Belajar dari implementasi e-procurement sejak 2007, Deputi Hukum maupun LKPP secara keseluruhan mungkin perlu mengadopsi atau menggunakan strategi Enterprise 2.0 atau Company 2.0 yang mulai diperkenalkan sejak awal 2006. Enterprise 2.0 adalah penggunaan "social software platform" dalam organisasi atau antar organisasi dan dengan pelanggannya. Dengan strategi ini, kolaborasi massal akan terbangun.

Saat ini adopsi strategi ini sudah banyak dilakukan oleh perusahaan-perusahaan besar dunia. Bahkan hampir  dapat dikatakan, tidak mungkin tidak mengadopsi strategi ini untuk bisa bersaing. Tidak banyak lagi website yang tidak terhubung dengan platform media sosial seperti Facebook dan Twitter.

Sama halnya dengan LKPP. Penerapan Enterprise 2.0 ke dalam LKPP bahkan ke dunia pengadaan akan membawa dunia pengadaan sebagai persoalan komunitas bukan hanya persoalan LKPP. Persoalan yang datang ke LKPP atau terjadi di dunia pengadaan di tanah air akan dapat diselesaikan secara kolaboratif oleh seluruh anggota komunitas pengadaan, bukan hanya oleh LKPP. Pengadaan akan sampai pada kondisi Pengadaan 2.0 sebagai penerapan "social software platform" di pengadaan.

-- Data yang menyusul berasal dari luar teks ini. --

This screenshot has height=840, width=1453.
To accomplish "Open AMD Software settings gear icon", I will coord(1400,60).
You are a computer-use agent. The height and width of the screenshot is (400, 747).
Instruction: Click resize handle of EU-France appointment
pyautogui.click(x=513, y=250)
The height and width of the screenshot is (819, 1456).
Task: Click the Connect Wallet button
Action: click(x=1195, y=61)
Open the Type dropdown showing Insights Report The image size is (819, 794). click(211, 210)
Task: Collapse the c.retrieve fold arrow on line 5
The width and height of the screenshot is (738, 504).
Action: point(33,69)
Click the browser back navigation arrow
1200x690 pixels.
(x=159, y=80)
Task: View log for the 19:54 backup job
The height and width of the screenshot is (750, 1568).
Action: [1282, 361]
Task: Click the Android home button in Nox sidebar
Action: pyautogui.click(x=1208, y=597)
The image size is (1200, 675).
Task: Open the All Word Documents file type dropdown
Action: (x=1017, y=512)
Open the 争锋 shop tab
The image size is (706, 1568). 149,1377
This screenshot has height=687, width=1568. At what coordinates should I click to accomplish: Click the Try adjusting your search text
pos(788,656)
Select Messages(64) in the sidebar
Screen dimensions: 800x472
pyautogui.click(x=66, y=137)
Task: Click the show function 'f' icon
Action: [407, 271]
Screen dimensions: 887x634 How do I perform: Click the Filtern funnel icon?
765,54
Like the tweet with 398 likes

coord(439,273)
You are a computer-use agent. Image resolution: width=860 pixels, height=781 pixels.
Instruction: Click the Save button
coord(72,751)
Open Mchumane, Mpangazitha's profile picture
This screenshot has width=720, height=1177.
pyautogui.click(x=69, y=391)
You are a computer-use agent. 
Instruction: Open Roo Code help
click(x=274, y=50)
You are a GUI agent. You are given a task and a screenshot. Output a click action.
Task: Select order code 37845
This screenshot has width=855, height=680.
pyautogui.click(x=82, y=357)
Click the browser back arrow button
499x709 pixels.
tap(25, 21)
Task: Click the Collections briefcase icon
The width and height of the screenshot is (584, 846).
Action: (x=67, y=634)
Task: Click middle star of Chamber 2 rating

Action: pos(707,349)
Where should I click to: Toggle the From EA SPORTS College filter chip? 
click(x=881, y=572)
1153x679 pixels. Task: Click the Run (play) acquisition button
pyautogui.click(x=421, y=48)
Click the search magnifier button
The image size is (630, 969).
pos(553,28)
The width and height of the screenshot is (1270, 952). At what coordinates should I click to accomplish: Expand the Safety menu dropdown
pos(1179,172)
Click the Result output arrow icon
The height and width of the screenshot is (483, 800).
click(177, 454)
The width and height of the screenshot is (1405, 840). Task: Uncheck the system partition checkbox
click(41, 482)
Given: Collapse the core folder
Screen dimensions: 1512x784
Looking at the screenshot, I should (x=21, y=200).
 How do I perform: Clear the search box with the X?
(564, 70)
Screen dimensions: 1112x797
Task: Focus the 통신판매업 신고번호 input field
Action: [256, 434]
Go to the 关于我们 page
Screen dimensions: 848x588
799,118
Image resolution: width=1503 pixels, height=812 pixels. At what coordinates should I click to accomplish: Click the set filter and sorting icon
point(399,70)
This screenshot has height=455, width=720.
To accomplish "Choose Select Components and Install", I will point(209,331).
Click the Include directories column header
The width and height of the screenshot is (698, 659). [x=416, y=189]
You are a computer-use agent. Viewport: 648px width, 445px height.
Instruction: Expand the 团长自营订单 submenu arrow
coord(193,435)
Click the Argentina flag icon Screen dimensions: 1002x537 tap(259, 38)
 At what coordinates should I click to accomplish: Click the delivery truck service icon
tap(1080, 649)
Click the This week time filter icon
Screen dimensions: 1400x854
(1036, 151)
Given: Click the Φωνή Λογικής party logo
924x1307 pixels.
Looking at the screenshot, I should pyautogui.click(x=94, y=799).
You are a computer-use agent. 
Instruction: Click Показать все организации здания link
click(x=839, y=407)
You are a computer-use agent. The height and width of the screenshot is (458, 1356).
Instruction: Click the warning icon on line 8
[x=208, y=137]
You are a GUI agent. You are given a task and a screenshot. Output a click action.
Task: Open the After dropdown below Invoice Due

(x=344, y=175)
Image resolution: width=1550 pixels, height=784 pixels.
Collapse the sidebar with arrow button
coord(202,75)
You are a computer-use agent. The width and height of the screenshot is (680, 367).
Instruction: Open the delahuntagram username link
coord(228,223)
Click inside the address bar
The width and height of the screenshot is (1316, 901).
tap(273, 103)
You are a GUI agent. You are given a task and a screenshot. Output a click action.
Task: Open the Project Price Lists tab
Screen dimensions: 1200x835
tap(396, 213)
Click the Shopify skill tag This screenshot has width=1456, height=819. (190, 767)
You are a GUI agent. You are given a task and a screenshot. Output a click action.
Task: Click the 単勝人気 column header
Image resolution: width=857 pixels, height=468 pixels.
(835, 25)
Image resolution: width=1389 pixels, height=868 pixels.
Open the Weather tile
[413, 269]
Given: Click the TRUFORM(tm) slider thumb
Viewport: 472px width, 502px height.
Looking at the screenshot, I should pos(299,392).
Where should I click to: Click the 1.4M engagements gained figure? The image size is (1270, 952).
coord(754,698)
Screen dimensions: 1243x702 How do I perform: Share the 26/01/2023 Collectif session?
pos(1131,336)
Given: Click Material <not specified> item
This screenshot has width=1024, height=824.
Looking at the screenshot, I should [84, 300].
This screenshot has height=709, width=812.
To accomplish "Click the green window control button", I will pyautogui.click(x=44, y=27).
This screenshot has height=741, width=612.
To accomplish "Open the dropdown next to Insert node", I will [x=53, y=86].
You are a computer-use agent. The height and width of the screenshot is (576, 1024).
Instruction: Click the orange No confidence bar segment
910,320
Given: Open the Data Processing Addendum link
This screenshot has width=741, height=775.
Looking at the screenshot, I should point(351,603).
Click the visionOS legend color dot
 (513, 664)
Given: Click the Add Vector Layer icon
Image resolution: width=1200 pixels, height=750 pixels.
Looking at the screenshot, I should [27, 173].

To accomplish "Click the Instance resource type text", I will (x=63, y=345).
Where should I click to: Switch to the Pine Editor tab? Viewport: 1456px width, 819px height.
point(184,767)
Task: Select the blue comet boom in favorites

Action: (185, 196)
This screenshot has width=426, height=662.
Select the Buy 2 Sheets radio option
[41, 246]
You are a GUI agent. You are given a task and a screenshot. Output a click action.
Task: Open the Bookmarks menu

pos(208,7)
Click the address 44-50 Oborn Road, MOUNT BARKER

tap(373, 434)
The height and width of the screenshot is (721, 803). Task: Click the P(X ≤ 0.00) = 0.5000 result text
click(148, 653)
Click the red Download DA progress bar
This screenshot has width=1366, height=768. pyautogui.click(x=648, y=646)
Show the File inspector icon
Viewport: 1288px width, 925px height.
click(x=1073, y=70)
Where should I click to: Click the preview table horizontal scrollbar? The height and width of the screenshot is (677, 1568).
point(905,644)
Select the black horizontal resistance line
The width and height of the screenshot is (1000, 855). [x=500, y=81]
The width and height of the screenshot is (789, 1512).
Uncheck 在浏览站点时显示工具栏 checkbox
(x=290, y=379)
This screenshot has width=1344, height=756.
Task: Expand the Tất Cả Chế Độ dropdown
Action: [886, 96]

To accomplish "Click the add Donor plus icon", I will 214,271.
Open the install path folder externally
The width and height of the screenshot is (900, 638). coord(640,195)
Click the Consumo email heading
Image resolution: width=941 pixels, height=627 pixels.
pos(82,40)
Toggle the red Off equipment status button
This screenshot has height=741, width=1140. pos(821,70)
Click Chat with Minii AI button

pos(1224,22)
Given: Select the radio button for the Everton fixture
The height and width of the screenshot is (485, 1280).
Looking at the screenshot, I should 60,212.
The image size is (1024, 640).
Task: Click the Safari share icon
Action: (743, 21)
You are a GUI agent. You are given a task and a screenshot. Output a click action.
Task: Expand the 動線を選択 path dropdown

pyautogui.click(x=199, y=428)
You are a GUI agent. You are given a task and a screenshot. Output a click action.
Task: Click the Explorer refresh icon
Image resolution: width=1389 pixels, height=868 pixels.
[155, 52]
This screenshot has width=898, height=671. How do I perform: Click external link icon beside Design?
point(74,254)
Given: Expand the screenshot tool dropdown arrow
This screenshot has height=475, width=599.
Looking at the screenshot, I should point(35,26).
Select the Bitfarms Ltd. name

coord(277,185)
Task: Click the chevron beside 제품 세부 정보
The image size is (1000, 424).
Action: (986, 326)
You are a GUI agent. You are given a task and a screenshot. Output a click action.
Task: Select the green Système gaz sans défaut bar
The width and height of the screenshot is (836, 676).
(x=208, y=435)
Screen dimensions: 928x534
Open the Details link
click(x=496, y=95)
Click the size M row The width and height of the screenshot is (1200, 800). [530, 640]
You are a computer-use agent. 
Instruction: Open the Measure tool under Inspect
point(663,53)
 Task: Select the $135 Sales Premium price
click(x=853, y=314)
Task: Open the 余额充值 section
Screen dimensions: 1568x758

Penerapan strategi ini tentunya tidak hanya dengan membuat aplikasi atau menggunakan aplikasi dalam organisasi, tetapi yang tidak kalah besar persoalannya adalah membangun komunitas pengadaan yang terhubung satu dengan lainnya melalui aplikasi. Partisipasi anggota komunitas yang terikat satu dengan lainnya menjadi dasar untuk bisa berkontribusi secara maksimal. Partisipasi menjadi persoalan tersendiri bila anggota organisasi itu sendiri tidak memiliki "mind set" partisipatif.